VAL: Alors en ce sens-là, absolument oui, c’est un jeu. Je crée des architectures et des hommes que je vais mettre ensemble, mais il y a forcément des cas où c’est tantôt l’homme qui va venir avant, ou tantôt l’architecture. Et puis, à un moment, les choses vont se rassembler et vont fonctionner, mais il n’y a pas de règle selon laquelle c’est forcément l’architecture que je fais avant et les hommes ensuite. Cela dépend. Soit je vais créer un personnage, et après je vais chercher l’environnement qui lui convient, soit je démarre une architecture pour y mettre ensuite de la vie, et en ce sens-là, avec mes personnages, je peux jouer vraiment comme avec des marionnettes. Je vais refaire des cires pour créer de nouveaux personnages et je vais changer une attitude, bouger un bras …
F-B.M. : Une des raisons pour lesquelles vous n’êtes pas a priori attachée à la « 3D », c’est peut-être qu’en effet quelquefois vous utilisez les personnages comme des marionnettes, avec une projection de leur ombre.
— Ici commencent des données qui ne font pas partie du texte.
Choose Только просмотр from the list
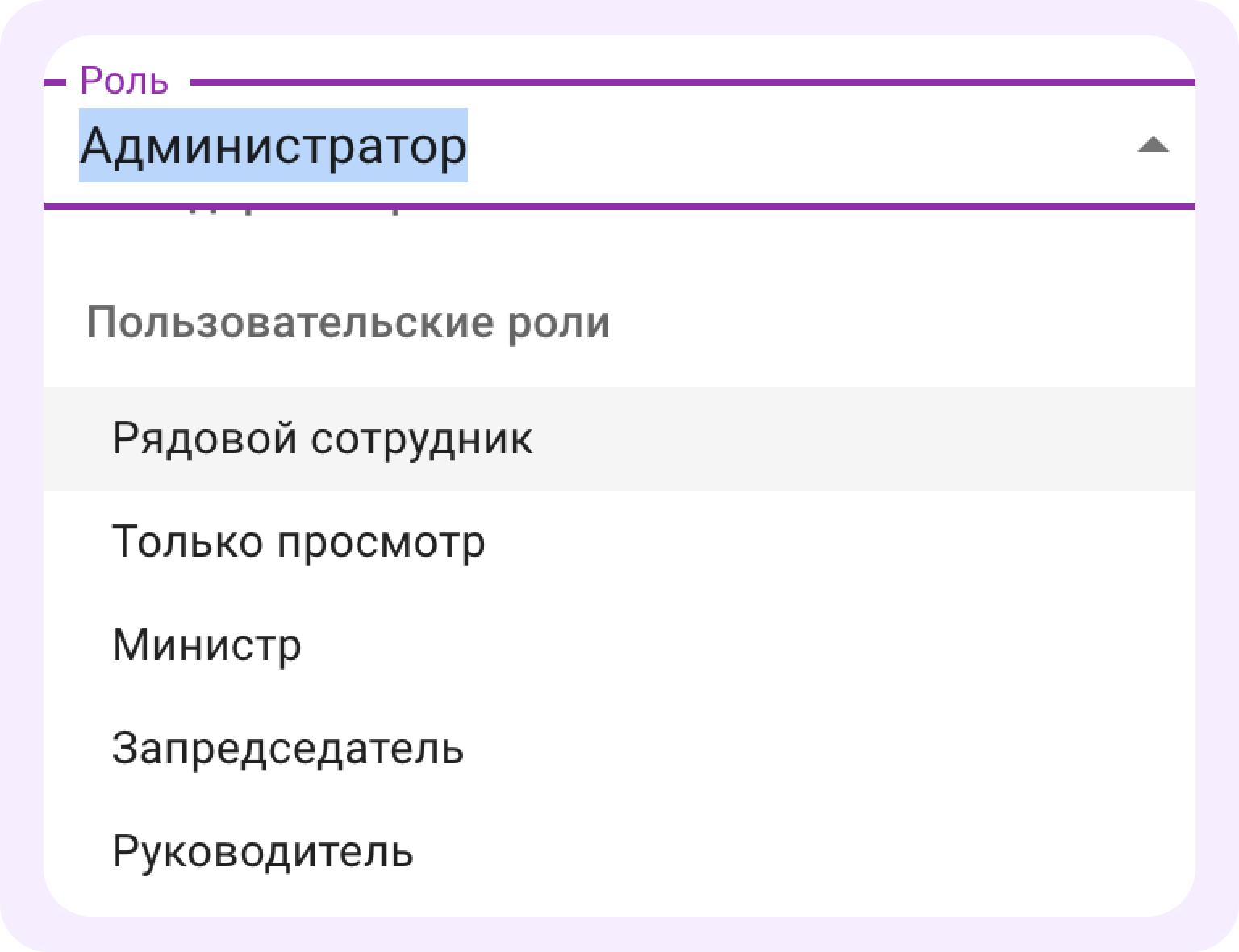The image size is (1239, 952). click(x=299, y=542)
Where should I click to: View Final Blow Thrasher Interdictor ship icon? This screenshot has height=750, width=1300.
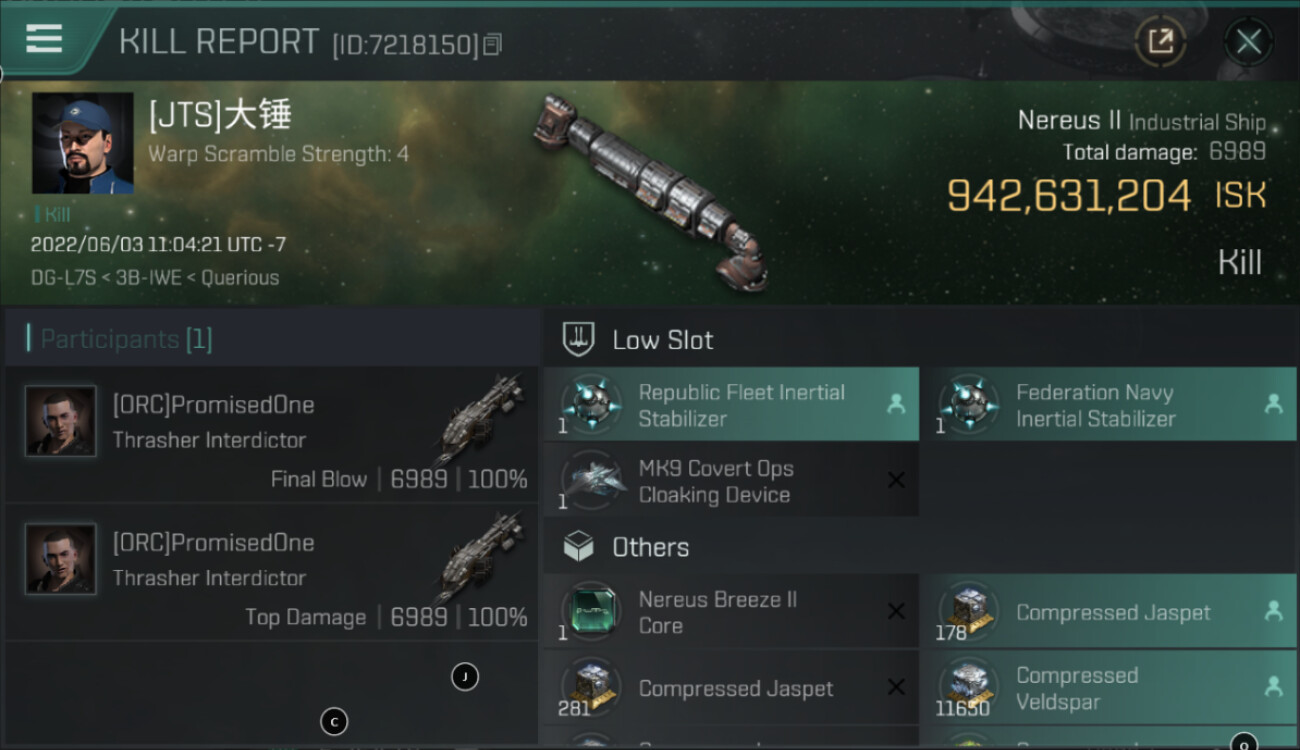[480, 418]
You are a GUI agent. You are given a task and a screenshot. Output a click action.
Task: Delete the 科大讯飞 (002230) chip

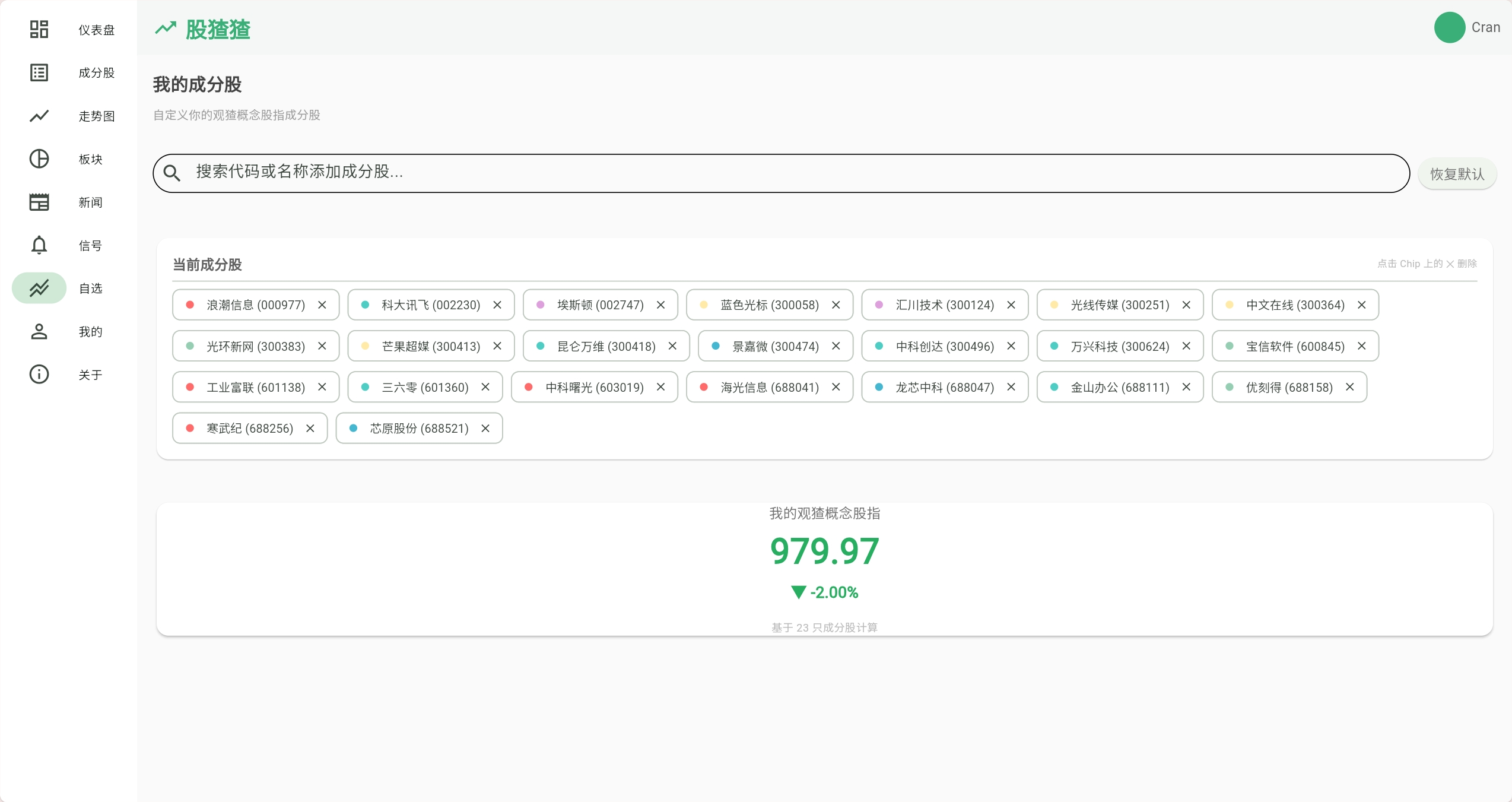pyautogui.click(x=497, y=305)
VAL : Les ombres projetées ajoutent une dimension de lecture supplémentaire.
F-B.M. : Vous évoquez un certain optimisme, quelquefois une gaîté. Y a-t-il un lien avec le contexte bouddhique dans lequel vous vivez quotidiennement ? Est-ce que la joie qui apparaît quelquefois chez vous est une joie de l’ordre de la sérénité joyeuse du bouddhiste ?
VAL : Ce n’est pas pensé comme cela. Mais cela fait dix ans maintenant que je suis en Asie, et, bien sûr, il se produit une influence. L’idée de cycle, si forte en Asie et dans le bouddhisme, est une idée qui me séduit beaucoup. La rythmique avec mes pleins et mes vides, à mon avis, provient vraiment de ce croisement entre l’Orient et l’Occident. Alors, de temps en temps, effectivement, je suis plus dans la verticalité, ce sont plus les rémanences de l’Occident où on a une idée du dépassement de soi-même, le désir d’aller plus loin, toujours plus loin. Et à côté il y a un aspect paisible et joyeux qui existe réellement en Asie et qui m’a beaucoup influencée. Ma notion du temps en Asie a complètement changé.
F-B.M. : Parce qu’à la base du bouddhisme il y a l’idée que le temps terrestre …
VAL : On a toujours une nouvelle possibilité de se refaire …
F-B.M. : Mais qu’il s’agit aussi fondamentalement d’échapper à tout ce qu’il a de pénible.
VAL : Oui, cela aussi, bien sûr …
F-B.M. : le bouddhisme exprime aussi une vision défavorable de la vie comme source de douleur. Il y a donc un mélange de tranquillité parce que rien n’est définitif, et puis l’espoir qu’on arrivera à échapper au cycle des réincarnations, au temps, parce qu’il est quand même essentiellement source de douleur.
VAL : Oui, je suis tout à fait d’accord avec ça et j’ajouterais, source d’acceptation de cette douleur, avec l’espérance que la nouvelle vie sera plus indulgente avec nous.